AIM OF THE EXERCISE>
Set down exactly the lines in the records below that run from the line with "Image resolution: width=1819" to the line with "Open the Průzkumník", inclusive, and nothing more.

MATERIAL FOR THIS TASK>
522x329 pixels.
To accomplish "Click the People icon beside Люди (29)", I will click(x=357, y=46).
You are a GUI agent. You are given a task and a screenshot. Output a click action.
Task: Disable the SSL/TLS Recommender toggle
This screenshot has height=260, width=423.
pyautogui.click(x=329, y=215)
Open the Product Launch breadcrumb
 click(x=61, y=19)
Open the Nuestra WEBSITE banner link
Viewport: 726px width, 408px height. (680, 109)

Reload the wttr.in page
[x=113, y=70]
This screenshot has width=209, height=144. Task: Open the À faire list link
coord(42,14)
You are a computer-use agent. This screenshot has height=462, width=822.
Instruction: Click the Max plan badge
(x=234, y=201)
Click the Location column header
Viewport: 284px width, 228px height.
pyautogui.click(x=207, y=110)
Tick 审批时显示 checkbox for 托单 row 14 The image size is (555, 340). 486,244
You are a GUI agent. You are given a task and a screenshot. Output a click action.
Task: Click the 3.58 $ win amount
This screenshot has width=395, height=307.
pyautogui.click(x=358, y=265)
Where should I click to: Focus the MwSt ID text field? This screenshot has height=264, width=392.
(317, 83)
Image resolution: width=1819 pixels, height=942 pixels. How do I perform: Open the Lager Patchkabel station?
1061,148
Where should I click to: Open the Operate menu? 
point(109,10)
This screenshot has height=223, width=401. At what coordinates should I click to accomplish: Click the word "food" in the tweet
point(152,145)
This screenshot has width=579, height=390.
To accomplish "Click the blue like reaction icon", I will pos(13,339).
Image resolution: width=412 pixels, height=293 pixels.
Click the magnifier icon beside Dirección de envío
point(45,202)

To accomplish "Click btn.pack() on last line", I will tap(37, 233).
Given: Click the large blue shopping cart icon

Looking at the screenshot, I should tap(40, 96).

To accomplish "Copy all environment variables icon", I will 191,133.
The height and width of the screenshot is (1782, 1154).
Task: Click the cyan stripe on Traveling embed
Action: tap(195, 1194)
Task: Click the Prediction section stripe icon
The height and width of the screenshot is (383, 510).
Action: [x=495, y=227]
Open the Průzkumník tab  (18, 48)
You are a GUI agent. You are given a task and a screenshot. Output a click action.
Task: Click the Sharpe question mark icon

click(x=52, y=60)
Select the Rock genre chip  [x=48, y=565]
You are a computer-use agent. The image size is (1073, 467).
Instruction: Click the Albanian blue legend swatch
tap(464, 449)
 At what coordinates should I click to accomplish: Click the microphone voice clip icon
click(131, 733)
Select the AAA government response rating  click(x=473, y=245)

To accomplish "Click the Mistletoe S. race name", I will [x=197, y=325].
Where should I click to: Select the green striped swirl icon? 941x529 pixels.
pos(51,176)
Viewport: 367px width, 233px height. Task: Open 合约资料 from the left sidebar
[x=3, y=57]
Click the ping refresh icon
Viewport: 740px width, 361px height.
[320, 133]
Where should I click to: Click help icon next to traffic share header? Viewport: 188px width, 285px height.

TASK ANSWER>
Image resolution: width=1819 pixels, height=942 pixels. How do I perform: Open the Lager Patchkabel station?
1061,148
Where should I click to: Open the Operate menu? 
point(109,10)
This screenshot has height=223, width=401. At what coordinates should I click to accomplish: Click the word "food" in the tweet
point(152,145)
This screenshot has width=579, height=390.
To accomplish "Click the blue like reaction icon", I will pos(13,339).
Image resolution: width=412 pixels, height=293 pixels.
Click the magnifier icon beside Dirección de envío
point(45,202)

To accomplish "Click btn.pack() on last line", I will tap(37, 233).
Given: Click the large blue shopping cart icon

Looking at the screenshot, I should tap(40, 96).

To accomplish "Copy all environment variables icon", I will 191,133.
The height and width of the screenshot is (1782, 1154).
Task: Click the cyan stripe on Traveling embed
Action: tap(195, 1194)
Task: Click the Prediction section stripe icon
The height and width of the screenshot is (383, 510).
Action: [x=495, y=227]
Open the Průzkumník tab  (18, 48)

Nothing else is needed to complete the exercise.